Perhaps no institution has been so reviled in the Trump era as the so-called mainstream media.

Mocked for failing to grasp the forces behind the rise of Donald Trump, attacked for spreading “fake news,” pitied for the collapse of its financial foundation, traditional media limped into 2017 seemingly on its last legs.

Yet it is the most mainstream, most traditional sort of news media that after just over three weeks has exposed the nascent Trump administration for what it is: a band of dissembling amateurs flailing about in the White House, embarrassing both themselves and their country.

The inflection point in this unfolding story was the forced resignation late Monday evening of Donald Trump’s national security adviser, the mendacious general Michael Flynn.

And that came entirely because of old-fashioned reporting by a team of journalists at one of the jewels of traditional media: the Washington Post.

It was not an upstart online operation, a social media outlet, or any sort of new media that blew the whistle on Flynn’s dissembling about his contacts with Russian officials. It was the Post, icon of the trade since the long-ago days of Watergate, that ensured his downfall with a series of well-sourced reports starting late last week.
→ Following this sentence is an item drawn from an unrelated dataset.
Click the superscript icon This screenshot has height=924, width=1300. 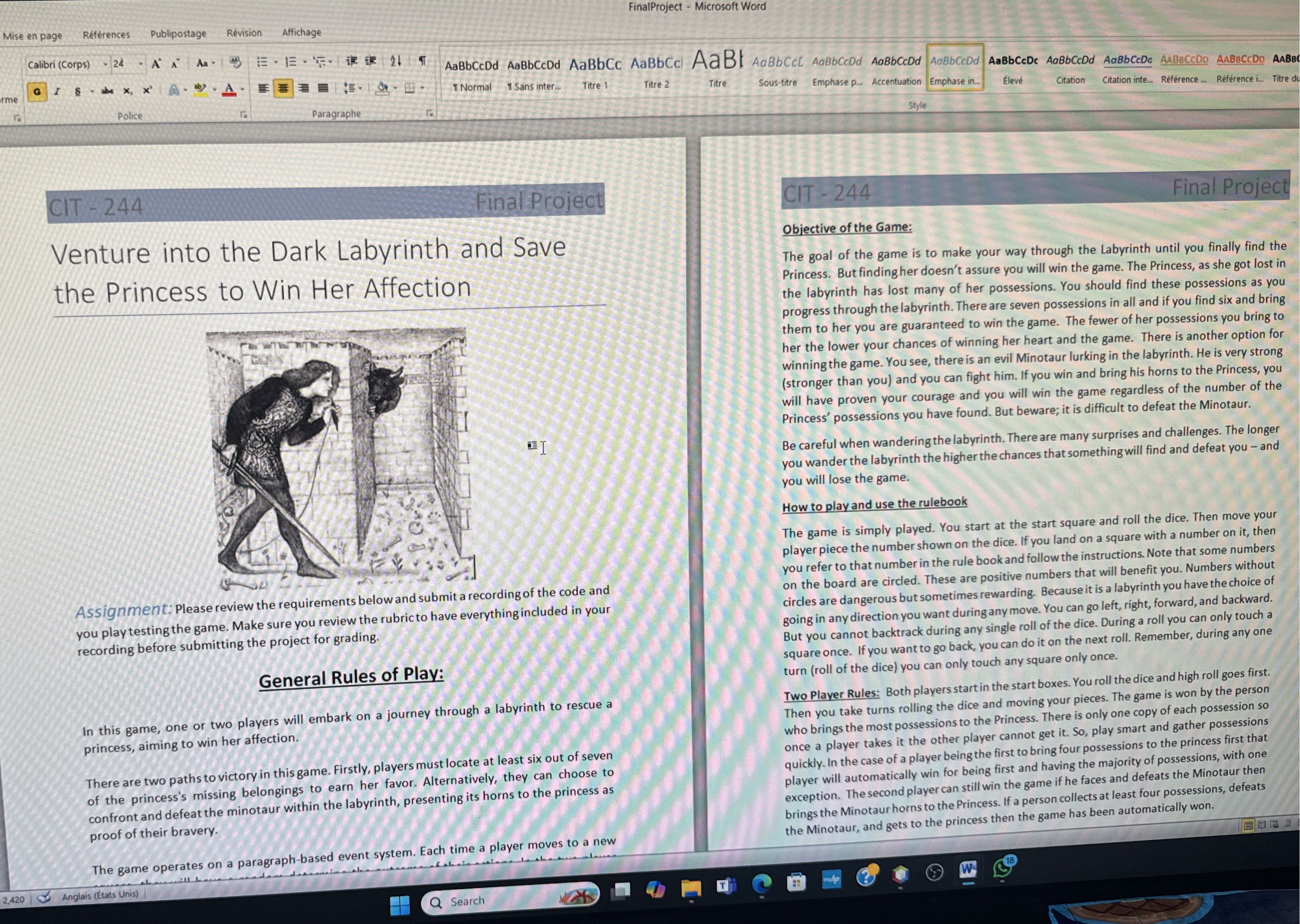[147, 90]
On Tuesday, the White House confirmed that Trump was officially informed on Jan. 26 that Flynn had changed his story about what he discussed with the Russians. Spokesman Sean Spicer argued that the president finally fired him on Monday – 18 days later – because of an “evolving and eroding level of trust.”

What really changed, though, was simply that the Post blew the whistle in the way that it and other “mainstream” news organizations have been doing for decades when they expose bad behaviour in high places. It reported that Flynn had not told the truth when he denied discussing sanctions with Russia’s ambassador to Washington before the Trump team took office.

Trump was content to keep all this secret until the facts were forced into the open. Only then did he act.

It’s easy to understand why the president has conducted his own personal war on the traditional news media. He’s out to discredit institutions that question his version of events and challenge his power. He has tried it with the U.S. courts, referring to “so-called judges” who rule against his executive orders. And he continues a frontal assault on the role of the American media as a check on presidential authority.

The fall of Michael Flynn after just over three weeks in power is remarkable for many reasons, in particular for the chaos it has revealed behind the scenes of Trump’s White House.

But it has also shone a bright light on the vital role of the much-maligned mainstream news media in exposing the truth and holding even the most powerful to account. It’s a job that’s more important than ever in 2017.